En 2023, seis países occidentales emitieron, sin quererlo, la más rotunda acusación por escrito que existe contra Israel por el genocidio en Gaza. Lo hicieron al acusar a Myanmar de perpetrar un genocidio contra la minoría rohinyá musulmana. Canadá, Francia, Alemania, Reino Unido, Países Bajos y Dinamarca presentaron ante la Corte Internacional de Justicia una Declaración Conjunta de Intervención definiendo lo que constituye un genocidio, y cada criterio para condenar a Myanmar se cumple hoy en Gaza con evidencias aún más abrumadoras. Los seis argumentaban que “los niños son esenciales para la supervivencia de cualquier grupo como tal” y que su destrucción afecta a su “capacidad regenerativa”, siendo esto una “evidencia clara de intención genocida”. En Gaza, más de 17.000 niños han sido asesinados, el 40% de todas las víctimas. Otro ejemplo: la intención genocida podía probarse mediante “declaraciones de líderes políticos” que deshumanicen al grupo objetivo, citando como evidencia válida el uso de expresiones como “animales humanos”. Ministros israelíes, incluido Netanyahu, usan esa misma terminología, además de referencias bíblicas a la destrucción total del pueblo de Amalec.

No hace falta ser un experto para ver la contradicción, aunque ayuda escuchar a quien lo es.

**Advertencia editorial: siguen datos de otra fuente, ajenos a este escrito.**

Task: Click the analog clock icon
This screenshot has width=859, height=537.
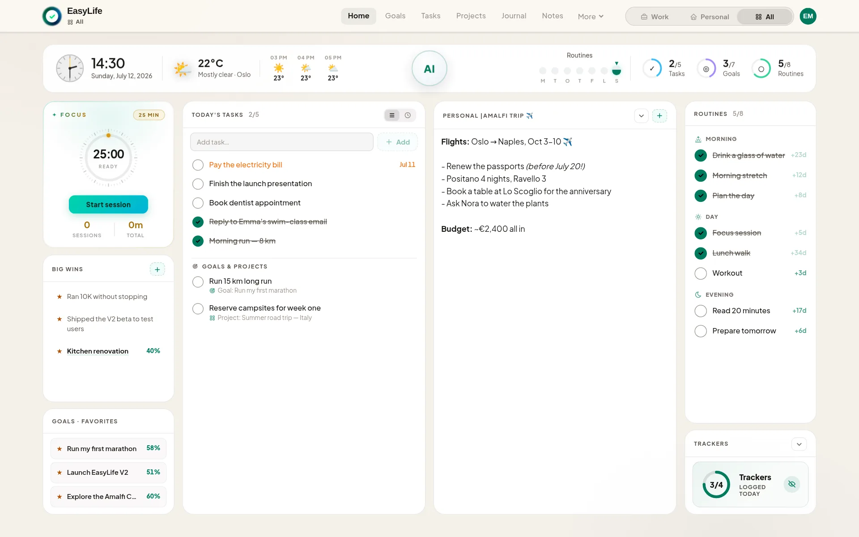Action: pyautogui.click(x=70, y=68)
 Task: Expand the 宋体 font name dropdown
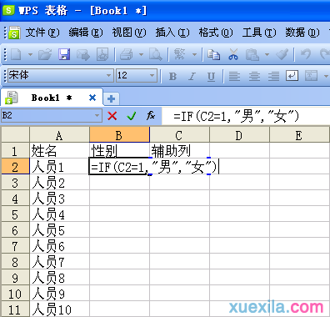click(x=109, y=75)
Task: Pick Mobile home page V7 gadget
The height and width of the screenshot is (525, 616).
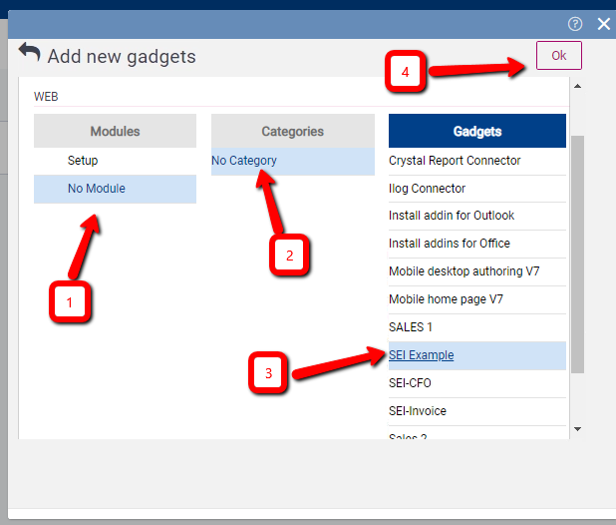Action: pyautogui.click(x=449, y=299)
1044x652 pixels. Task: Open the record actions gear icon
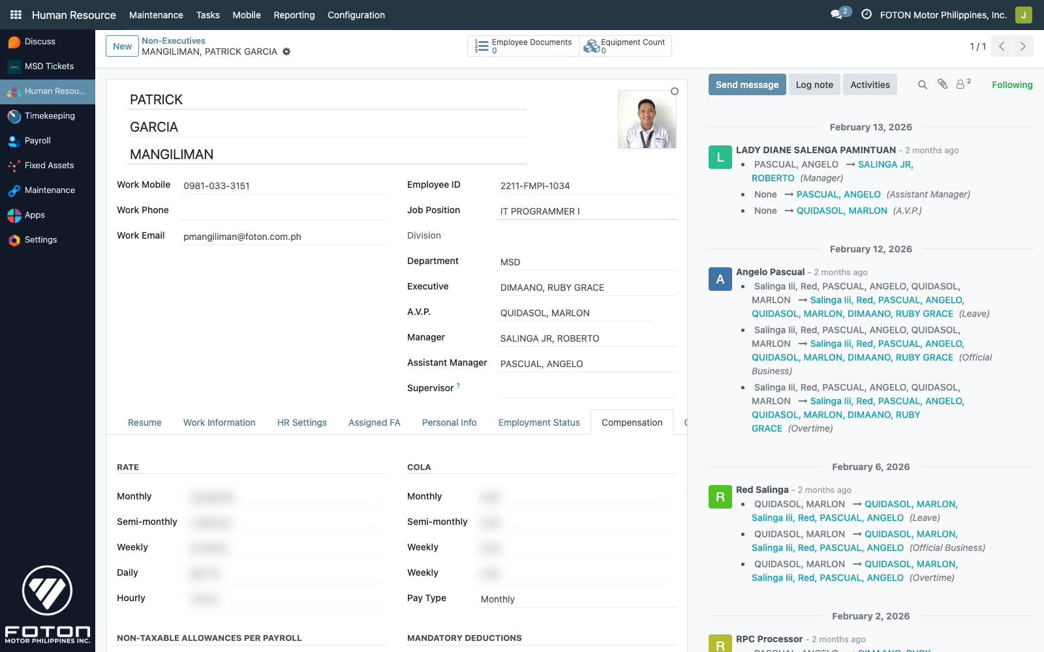pos(286,52)
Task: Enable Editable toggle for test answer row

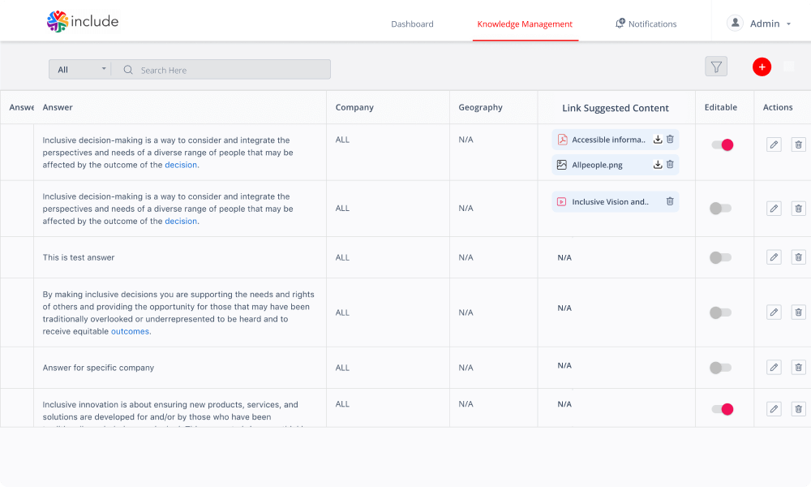Action: click(720, 257)
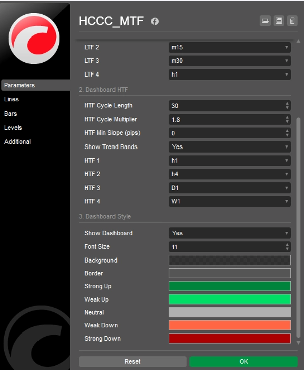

Omer Bartov, historiador y veterano del ejército israelí, ha dedicado su vida a estudiar el Holocausto y el genocidio, y cambió su opinión sobre Gaza tras meses de evidencia acumulada. “Hay pocos casos tan claros como este”, ha dicho, añadiendo que Israel ha pervertido la lección del Holocausto. Si alguien con su autoridad moral es tan rotundo, ¿qué más pruebas necesitamos para actuar? La verdad incómoda es que el reconocimiento del genocidio sigue un patrón geopolítico predecible. Si el perpetrador es un adversario, actuamos con velocidad moral admirable: Ruanda en 1994, Srebrenica en 1995, los rohinyás en Myanmar. Las atrocidades se etiquetan rápidamente como genocidio y exigimos justicia internacional. Pero cuando el genocida es un aliado estratégico, los mismos criterios legales se vuelven súbitamente “complejos” y requieren “más investigación”.